Le chevet actuel de l’église et son abside, ainsi que l’essentiel de la façade, sont les rares parties architecturales peu endommagées par les combats entre septembre 1914 et octobre 1918. Les autres éléments de cet édifice ont été détruits presque entièrement. De nombreuses photographies prouvent cet état de fait. Un état avant la guerre, un autre du début de la Reconstruction et une photographie de 2020 illustrent ce propos.
avant la Grande Guerre
après les destructions
au début de la Reconstruction
Une dizaine d’articles ont été publiés sur cette église, quatre retiennent l’attention et sont précieux pour l’étude historique, d’autant plus qu’une analyse ‘archéologique et monumentale’ n’est plus possible après les destructions. Ces travaux sont ceux de l’abbé Ribaux (1850) curé-doyen de la paroisse, de l’historien et historien de l’art Eugène Lefèvre-Pontalis (1896 et 1911) et du professeur d’histoire de l’art Dany Sandron (2001). L’église étant d’importance pour l’histoire de l’art du Soissonnais et du Laonnois, de multiples citations de références et comparaisons se rencontrent ici et là dans les publications spécialisées.
Le chevet a la rare particularité d’être habilement orné et décoré tant dans ses baies, voussures et chapiteaux que dans sa statuaire dont la place en cet endroit est exceptionnelle. En effet deux figures de saints regardent vers le levant et encadrent une baie qui éclaire les combles du chœur ; elle est de nos jours garnie de vitraux en grisaille à découpe losangée. Le vocabulaire ornemental est typique du style dit de transition et est contemporain de la façade sur ses trois premiers niveaux. Cette statuaire étrangement positionnée est-elle à sa place d’origine ? Il n’est pas possible de répondre.
Quant aux personnages figurés ils n’ont jamais été identifiés avec certitude. La plupart des auteurs ont évoqué les noms de saint Précord (patron de l’église du hameau éponyme) et saint Crépin patron de l’abbaye soissonnaise qui reconstruisit et transforma en prieuré cette église qu’il présentait auparavant à la cure, en 1184. Elle semble faire suite à une ancienne église sous le vocable de saint Michel et située au milieu de la rue Alexandre Legry.

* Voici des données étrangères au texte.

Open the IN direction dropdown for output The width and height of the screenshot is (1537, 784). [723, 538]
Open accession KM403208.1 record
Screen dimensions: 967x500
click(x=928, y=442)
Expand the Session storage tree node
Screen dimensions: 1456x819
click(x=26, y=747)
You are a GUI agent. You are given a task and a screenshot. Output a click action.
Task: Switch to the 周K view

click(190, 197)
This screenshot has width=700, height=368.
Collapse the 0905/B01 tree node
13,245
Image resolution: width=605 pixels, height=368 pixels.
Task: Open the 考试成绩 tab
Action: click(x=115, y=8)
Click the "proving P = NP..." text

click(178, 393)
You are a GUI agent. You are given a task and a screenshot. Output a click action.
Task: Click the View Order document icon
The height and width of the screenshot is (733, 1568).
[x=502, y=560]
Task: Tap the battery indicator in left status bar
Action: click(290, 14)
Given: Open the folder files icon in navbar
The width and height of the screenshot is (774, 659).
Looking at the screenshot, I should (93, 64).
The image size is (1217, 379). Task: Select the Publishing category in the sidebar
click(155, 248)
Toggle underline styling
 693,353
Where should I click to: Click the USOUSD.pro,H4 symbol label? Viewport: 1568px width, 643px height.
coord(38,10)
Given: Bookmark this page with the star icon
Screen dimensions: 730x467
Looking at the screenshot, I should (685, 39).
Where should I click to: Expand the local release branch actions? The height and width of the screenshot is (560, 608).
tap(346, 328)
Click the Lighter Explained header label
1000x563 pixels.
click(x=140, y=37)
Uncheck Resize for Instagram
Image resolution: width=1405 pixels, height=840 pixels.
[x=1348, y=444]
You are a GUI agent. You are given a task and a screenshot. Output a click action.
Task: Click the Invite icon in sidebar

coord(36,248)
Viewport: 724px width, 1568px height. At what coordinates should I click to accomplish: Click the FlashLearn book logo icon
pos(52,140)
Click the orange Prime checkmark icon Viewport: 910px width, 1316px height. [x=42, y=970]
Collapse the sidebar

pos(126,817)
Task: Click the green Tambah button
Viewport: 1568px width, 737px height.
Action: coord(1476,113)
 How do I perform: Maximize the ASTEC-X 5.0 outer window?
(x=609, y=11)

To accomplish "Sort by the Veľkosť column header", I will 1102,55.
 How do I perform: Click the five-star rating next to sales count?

Une observation attentive à la jumelle, suivie de photographies au téléobjectif me permet d’attribuer désormais à saint Pierre et saint Paul ces statues. Comme on le constate sans peine saint Pierre tient en mains les clés du Paradis, de longues clés comme celles que l’on découvre dans les fouilles médiévales pour le XIIe siècle ; il est barbu et chevelu.
saint Pierre tient les clés
En symétrie par rapport à la baie centrale saint Paul semble présenter un front dégarni et surtout porte le Livre des Ecritures. Ces statues sont placées sous des dais à tourelles typiques de l’art de cette époque et surmontent chacune un monstre à la gueule ouverte qu’elles maîtrisent. Certes l’attribution à saint Paul, vu l’état de la sculpture, n’est pas immédiate, mais la certitude de la présence de saint Pierre légitime cette affectation à deux saints honorés et associés sous la même dédicace commune : Saint-Pierre et Saint-Paul, représentative du culte chrétien en Gaule depuis la fin de l’Antiquité.
saint Paul présente le Livre (sculpture très érodée)
Saint-Pierre et Saint-Paul
Cette attribution ajoute à l’intérêt historique de la ville, l’une des villes d’importance dans la région entre la fin de la période carolingienne et la fin du Moyen-Âge. Il ne fait aucun doute que l’abbaye Saint-Crépin-le-Grand a voulu témoigner en ce lieu de sa puissance matérielle et de sa présence intellectuelle en cette ville limite d’influence entre l’évêque de Soissons et les chanoines de Laon qui développent à proximité et en même temps un vaste programme de construction d’églises.